Inference is a single execution of the model that consists in feeding the data to the model and obtaining the results. Inferencing performance is a key characteristic of the model quality. OpenVINO has several techniques to evaluate and accelerate model performance.
The DL Workbench allows users to assess the model performance in one of two inference modes:
Latency is the time required to complete a unit of work, for example, the time required to infer a single image. The lower the value, the better. The latency mode is typical for lightweight models and real-time services.
Throughput is the number of input data processed in a given amount of time. It is recommended to use the throughput mode for models designed for high-performant applications. For example, there are several surveillance cameras and they work simultaneously passing the video frames to the accelerator at once. Using asynchronous inference can significantly improve performance and ensure that models process as many frames as possible.
OpenVINO allows users to parallelize the neural model and propagate several input data instances to speed up the model by specifying the following parameters:
Streams : stream is the number of instances of your model running simultaneously.
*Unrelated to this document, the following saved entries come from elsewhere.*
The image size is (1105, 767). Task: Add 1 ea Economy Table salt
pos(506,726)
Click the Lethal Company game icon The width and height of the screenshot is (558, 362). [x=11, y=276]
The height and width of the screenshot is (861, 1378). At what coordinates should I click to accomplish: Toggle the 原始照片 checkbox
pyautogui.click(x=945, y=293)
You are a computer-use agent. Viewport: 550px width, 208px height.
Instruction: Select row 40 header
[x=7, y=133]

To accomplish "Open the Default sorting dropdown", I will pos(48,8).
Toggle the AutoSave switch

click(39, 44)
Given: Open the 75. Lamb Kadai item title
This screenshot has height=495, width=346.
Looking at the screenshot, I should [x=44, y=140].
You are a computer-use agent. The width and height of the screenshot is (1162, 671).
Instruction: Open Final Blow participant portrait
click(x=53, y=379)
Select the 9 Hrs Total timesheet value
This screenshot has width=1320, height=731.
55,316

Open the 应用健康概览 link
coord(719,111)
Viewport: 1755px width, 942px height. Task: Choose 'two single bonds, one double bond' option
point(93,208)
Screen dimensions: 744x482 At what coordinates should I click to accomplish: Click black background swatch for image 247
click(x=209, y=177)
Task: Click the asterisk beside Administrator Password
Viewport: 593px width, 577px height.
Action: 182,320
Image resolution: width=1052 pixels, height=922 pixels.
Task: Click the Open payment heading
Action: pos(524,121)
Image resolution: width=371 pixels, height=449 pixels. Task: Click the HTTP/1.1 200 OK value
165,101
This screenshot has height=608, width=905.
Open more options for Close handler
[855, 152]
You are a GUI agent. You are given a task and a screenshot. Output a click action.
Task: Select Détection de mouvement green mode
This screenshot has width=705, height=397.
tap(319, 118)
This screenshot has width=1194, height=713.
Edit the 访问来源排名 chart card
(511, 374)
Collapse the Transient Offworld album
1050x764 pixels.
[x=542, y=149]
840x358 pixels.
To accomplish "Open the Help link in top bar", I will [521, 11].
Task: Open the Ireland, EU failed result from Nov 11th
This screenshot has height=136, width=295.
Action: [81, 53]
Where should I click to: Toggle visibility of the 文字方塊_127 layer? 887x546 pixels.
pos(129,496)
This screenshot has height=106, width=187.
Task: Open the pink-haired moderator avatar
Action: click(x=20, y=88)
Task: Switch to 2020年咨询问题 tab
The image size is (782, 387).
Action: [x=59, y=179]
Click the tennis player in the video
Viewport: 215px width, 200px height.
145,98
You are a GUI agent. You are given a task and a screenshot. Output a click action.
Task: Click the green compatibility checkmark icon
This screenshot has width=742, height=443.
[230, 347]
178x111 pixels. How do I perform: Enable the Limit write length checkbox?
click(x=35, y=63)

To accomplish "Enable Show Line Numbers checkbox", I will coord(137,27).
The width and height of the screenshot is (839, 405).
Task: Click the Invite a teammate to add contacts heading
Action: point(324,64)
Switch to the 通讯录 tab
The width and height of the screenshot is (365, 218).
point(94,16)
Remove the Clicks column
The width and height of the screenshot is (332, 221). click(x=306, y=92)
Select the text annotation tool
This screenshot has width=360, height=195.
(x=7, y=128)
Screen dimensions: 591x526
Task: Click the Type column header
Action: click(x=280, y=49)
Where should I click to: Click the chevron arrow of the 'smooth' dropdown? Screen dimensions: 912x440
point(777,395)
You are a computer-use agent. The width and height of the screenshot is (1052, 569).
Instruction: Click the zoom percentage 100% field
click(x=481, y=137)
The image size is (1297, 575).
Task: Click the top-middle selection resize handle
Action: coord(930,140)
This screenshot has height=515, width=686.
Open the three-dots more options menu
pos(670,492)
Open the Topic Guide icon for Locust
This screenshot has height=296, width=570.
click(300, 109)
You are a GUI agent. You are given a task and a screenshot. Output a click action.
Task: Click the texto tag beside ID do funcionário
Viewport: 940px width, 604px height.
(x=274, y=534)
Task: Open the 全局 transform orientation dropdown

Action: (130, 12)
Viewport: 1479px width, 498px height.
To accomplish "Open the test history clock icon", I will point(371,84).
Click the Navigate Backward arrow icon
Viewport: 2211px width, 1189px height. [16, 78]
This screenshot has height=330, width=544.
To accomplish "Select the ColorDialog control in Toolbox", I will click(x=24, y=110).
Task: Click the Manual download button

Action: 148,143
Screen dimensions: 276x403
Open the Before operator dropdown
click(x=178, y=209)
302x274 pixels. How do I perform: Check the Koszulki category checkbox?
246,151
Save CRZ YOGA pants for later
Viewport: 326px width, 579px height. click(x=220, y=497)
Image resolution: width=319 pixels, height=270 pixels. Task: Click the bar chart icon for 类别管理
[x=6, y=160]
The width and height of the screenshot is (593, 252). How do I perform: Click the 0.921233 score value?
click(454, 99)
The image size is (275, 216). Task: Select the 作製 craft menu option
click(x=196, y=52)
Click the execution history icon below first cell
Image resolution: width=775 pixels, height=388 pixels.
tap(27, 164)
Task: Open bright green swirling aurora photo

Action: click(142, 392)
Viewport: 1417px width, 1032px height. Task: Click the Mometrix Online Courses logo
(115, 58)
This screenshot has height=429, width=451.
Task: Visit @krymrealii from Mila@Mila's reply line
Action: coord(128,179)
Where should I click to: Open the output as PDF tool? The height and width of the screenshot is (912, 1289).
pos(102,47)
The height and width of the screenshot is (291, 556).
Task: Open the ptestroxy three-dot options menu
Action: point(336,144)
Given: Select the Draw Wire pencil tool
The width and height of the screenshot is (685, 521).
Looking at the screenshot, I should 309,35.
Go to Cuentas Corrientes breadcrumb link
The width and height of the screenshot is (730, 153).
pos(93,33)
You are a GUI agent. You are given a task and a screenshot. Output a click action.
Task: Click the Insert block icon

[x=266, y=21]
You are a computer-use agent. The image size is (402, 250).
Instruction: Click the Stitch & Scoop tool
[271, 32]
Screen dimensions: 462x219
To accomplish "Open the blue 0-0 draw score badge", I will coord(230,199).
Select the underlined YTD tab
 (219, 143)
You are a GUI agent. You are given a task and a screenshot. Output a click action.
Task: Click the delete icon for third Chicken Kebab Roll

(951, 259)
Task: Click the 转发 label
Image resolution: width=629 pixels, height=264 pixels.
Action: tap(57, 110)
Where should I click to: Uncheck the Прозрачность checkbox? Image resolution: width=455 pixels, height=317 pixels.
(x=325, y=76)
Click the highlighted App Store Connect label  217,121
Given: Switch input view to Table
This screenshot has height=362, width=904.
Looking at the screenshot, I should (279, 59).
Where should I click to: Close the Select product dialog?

Inferring the same model in several streams simultaneously leads to higher model performance.
Batches : batch is the number of input data instances propagated to the model at a time.
Using one of the methods or a combination of them allows getting a noticeable performance boost (especially for lightweight topologies) without any accuracy loss. Another optimization technique is the INT8 Calibration which results in a controllable accuracy drop.
The DL Workbench allows you to evaluate the performance of the model and provides a set of analytical capabilities which includes:
detailed performance assessment, including evaluation by layers, precision, kernel
visualization of the computational graph of the model with the detection of bottlenecks
comparison within different configurations of the model (batches and streams), different versions of the model (optimized and parent) by a variety of criteria.